Curie refused to take out a patent on the process of isolating radium as radium belonged to the world and they had no right to it. Marie and her husband could have made a fortune by patenting their method for isolating radium which fast became an industry but instead they freely gave the patentable information to any person or company who reinvested it.

Marie Curie along with her husband, Pierre, won the Nobel prize for physics for their discovery of radioactivity in 1903.

Marie and Pierre Curie experimenting with radium, a drawing by André Castaigne

The pair shunned fame, Marie and her husband did not even attend the 1903 Nobel Prize ceremony, instead they sent a letter to the organisers in Stockholm saying they had too much teaching to do.

Pierre was notoriously absent minded which maybe contributed to his death on April 19, 1906. He was crossing the Rue Dauphine in Paris where it turns into the Quai Conti. It was very wet, the street was slippery and his umbrella was hiding his view. As he left the pavement to cross the street a cab/long load pulled by two  Percherons came trotting smartly around the corner. In attempting to get out of the way he slipped on the roadway and fell under the wheels of a heavy van coming in the opposite direction. The wheels of the van passed over his head. He was killed instantly. Marie went into a deep mourning and took a long time to recover.

Pierre Curie

In 1906 Marie Curie succeeded her late husband as Director of Physics at Sorbonne, becoming the first woman to teach there.

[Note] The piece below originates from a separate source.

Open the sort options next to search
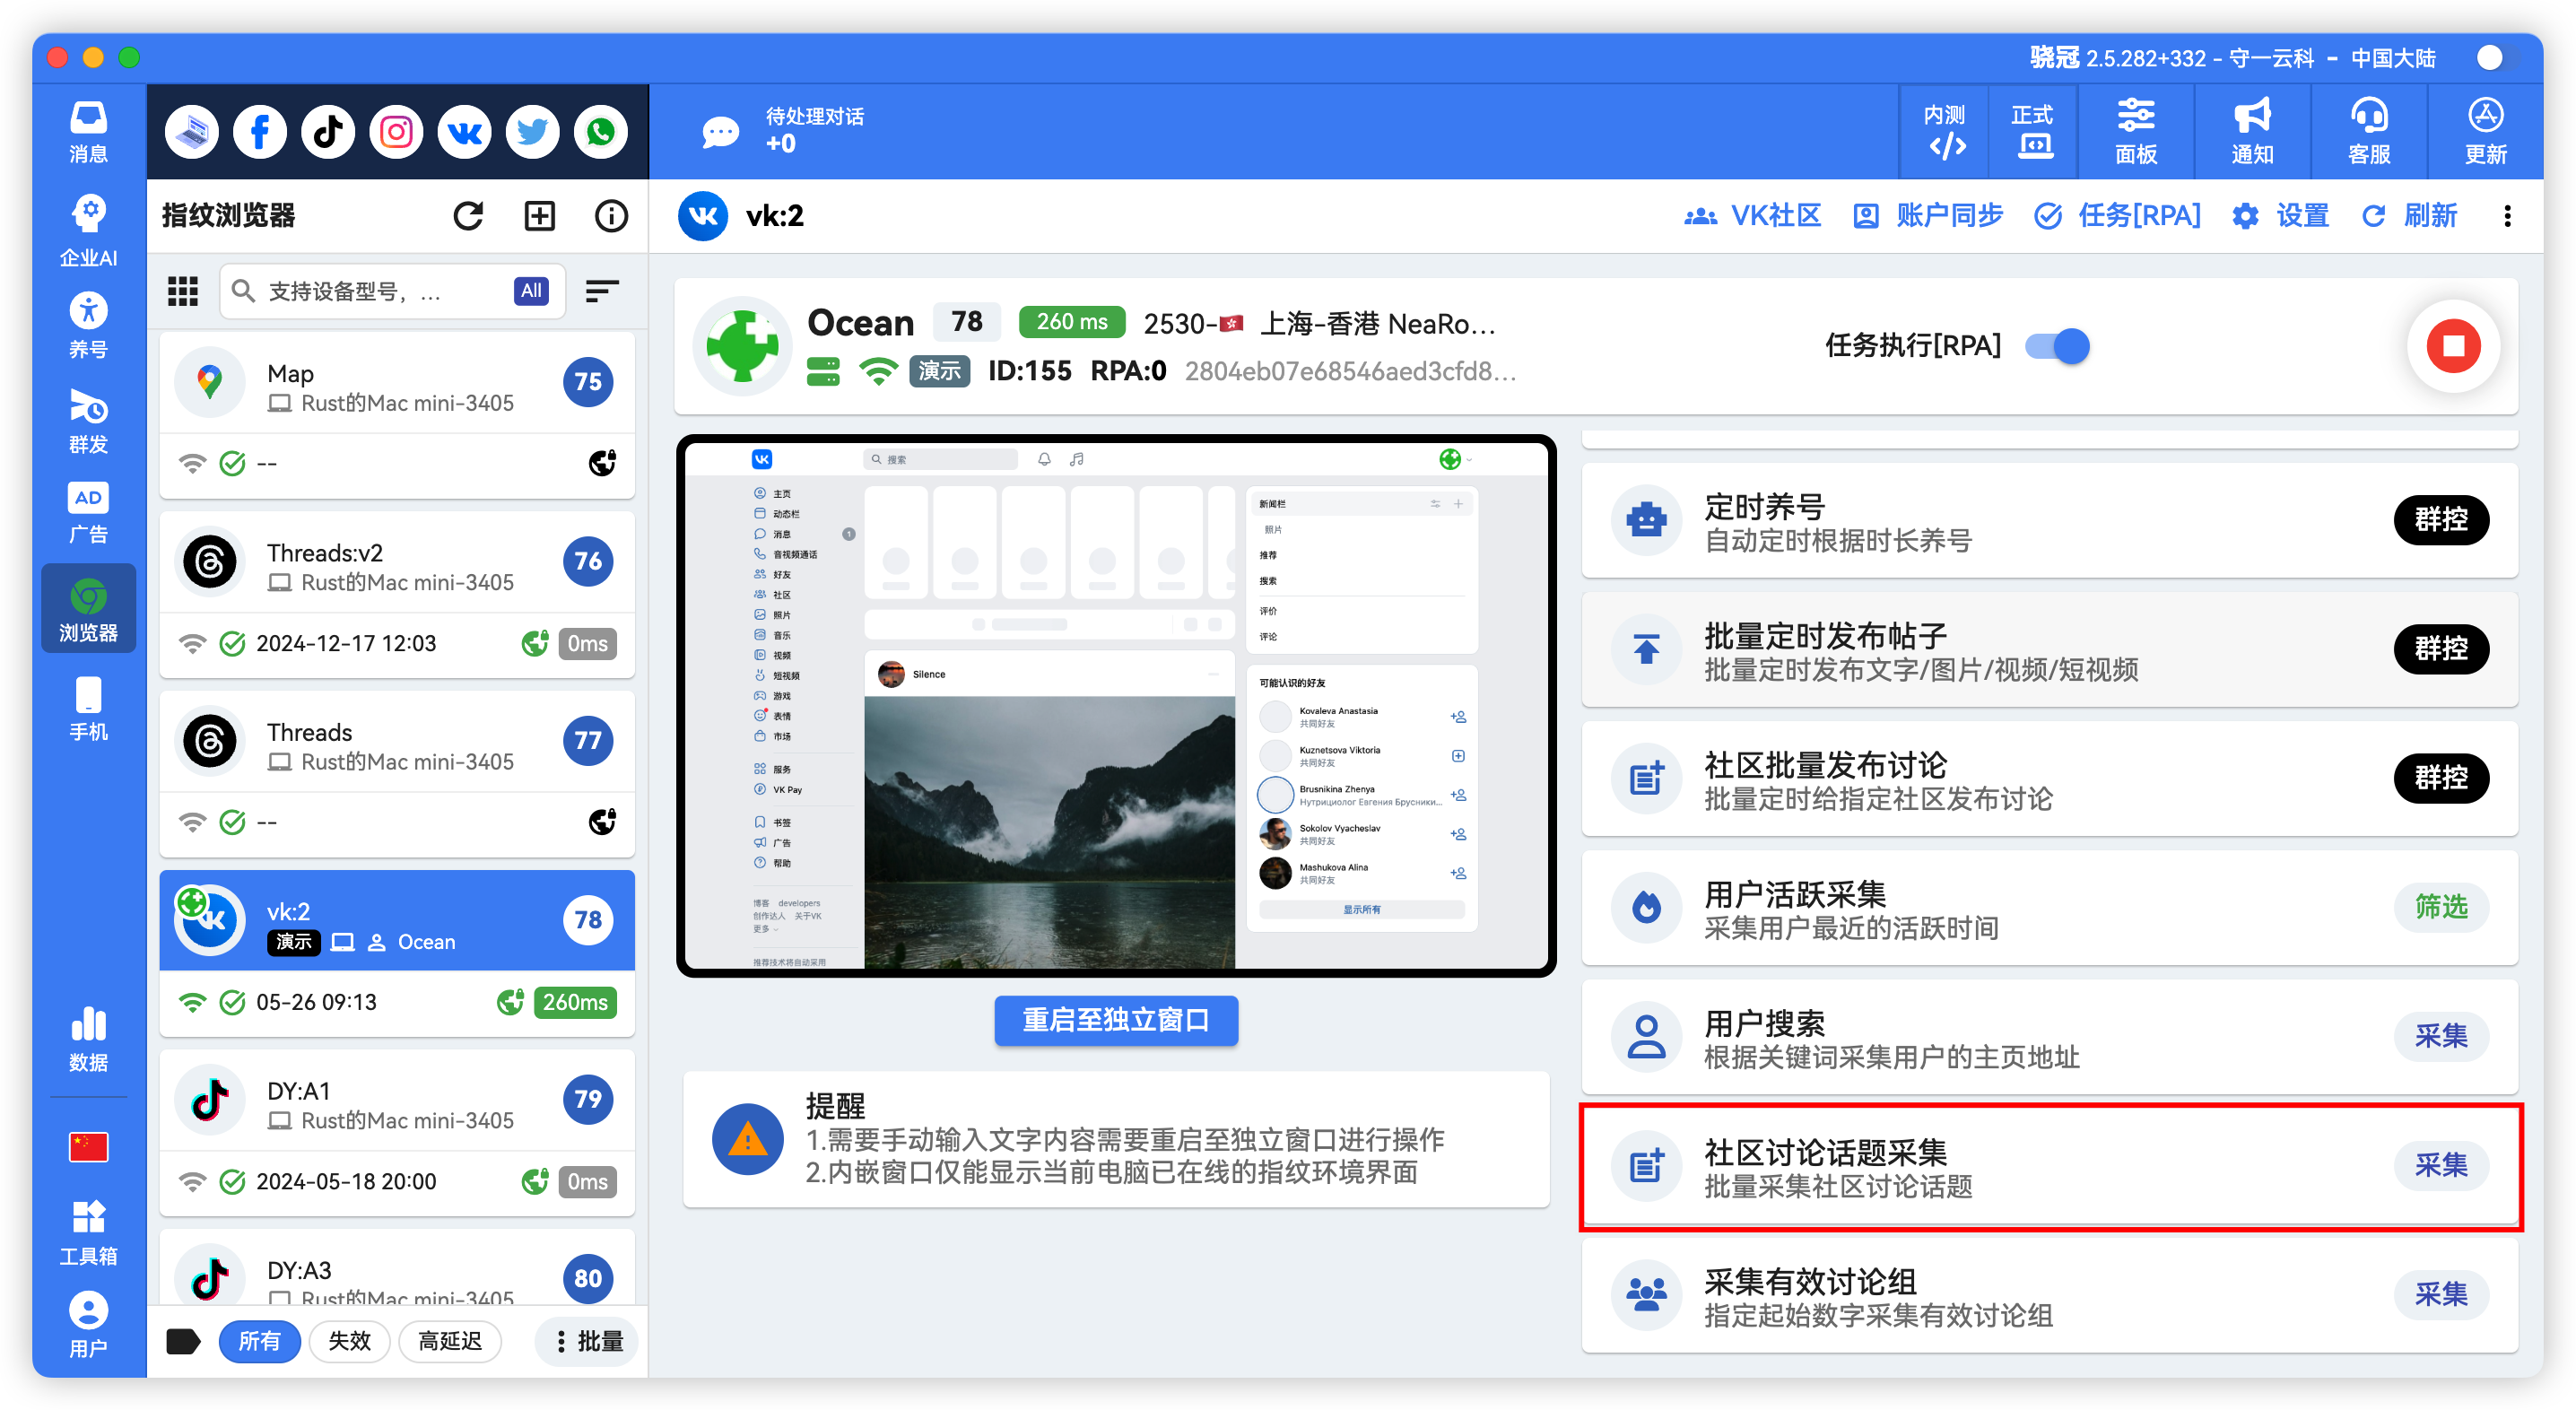 point(602,291)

In 1911 Marie had an alleged relationship with a married man called Paul Langevin (1872-1946) that hit the headlines. They rented a flat near the Sorbonne where they met in secret. A former student of Pierre it may well be Marie was only trying to maternally encourage him in his work and encourage him over personal problems.

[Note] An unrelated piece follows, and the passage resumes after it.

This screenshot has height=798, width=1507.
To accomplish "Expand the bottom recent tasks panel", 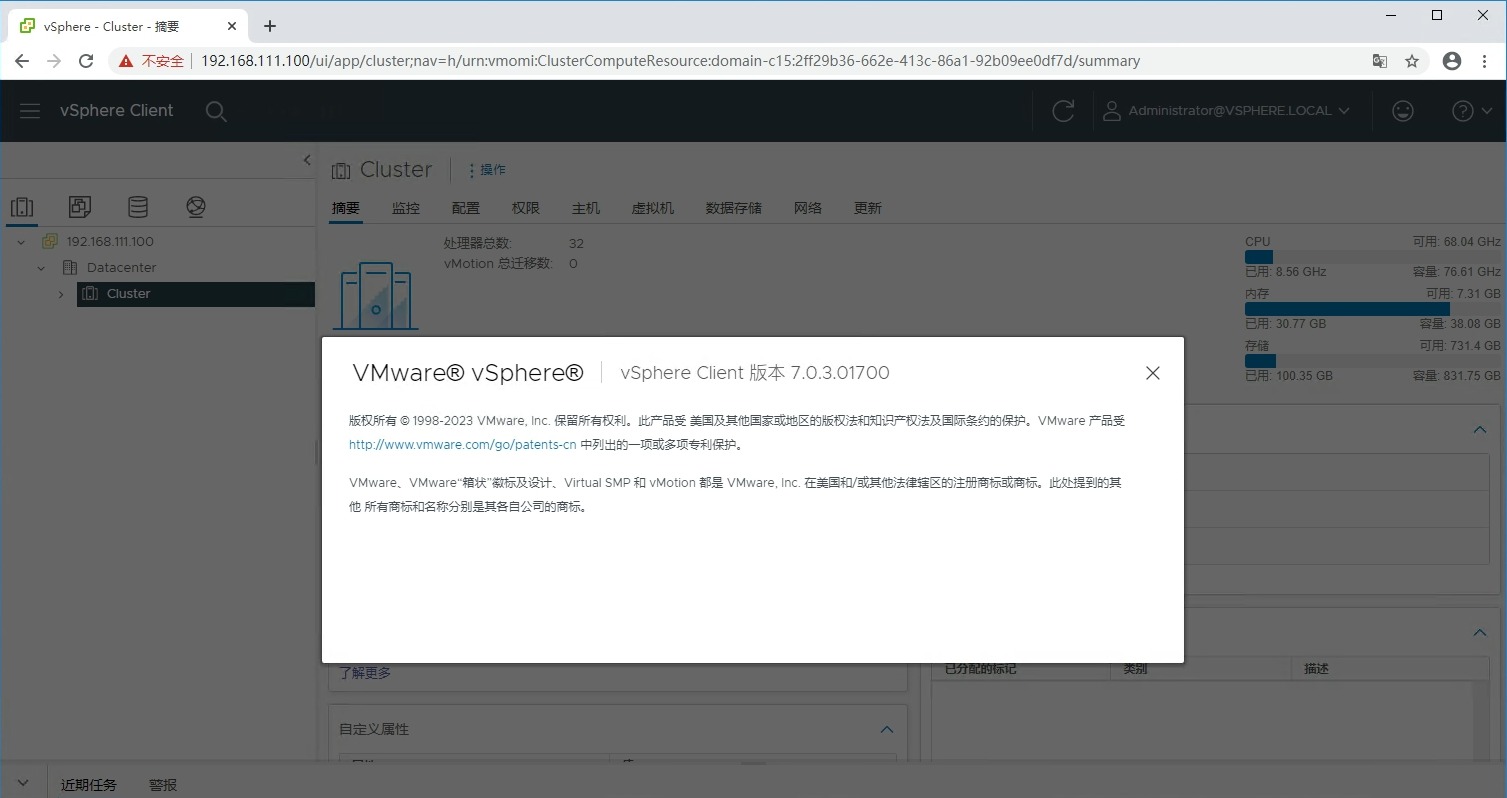I will coord(24,784).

It is a strange coincidence that Paul Langevin's grandson Michel later married her granddaughter Hélène Langevin-Joliot.

Marie Curie won a Nobel Prize for the second time in 1911 when she won the Nobel Prize in Chemistry. She used  part of the prize money from her second Nobel Prize to re-wallpaper and install a modern bathroom into her Paris home.

Marie Curie was the first person to win a Nobel Prize twice.

Marie Curie

During World War I, she established the first military field radiological centres.

By 1920 Curie was receiving the centre of adulation no scientist had ever received before  and possibly the most famous woman in the world but fame bewildered her. Her struggle to secure that tiny glowing sample of radium and her gender made a media figure paralleled only by Einstein.

Einstein: "Madame Curie is very intelligent but she has the soul of a herring."

In 1921 she was presented with a gram of radium worth $100,000 by the White House. It had been subscribed for by American women.

Curie died on July 4, 1934 at the sanatorium of Sancellemoz (Haute-Savoie), France, due to aplastic anemia brought on by exposure to radiation. The damaging effects of ionising radiation were not known at the time of her work, which had been carried out without the safety measures later developed.

Marie Curie was interred at the cemetery in Sceaux, alongside her husband Pierre. In 1995, in honour of their achievements, the remains of both Curies were transferred to the Panthéon, Paris. Marie Curie was the first woman to be honored with interment in the Panthéon on her own merits.

Marie Curie's notebooks are still radioactive. Researchers hoping to view them must sign a disclaimer.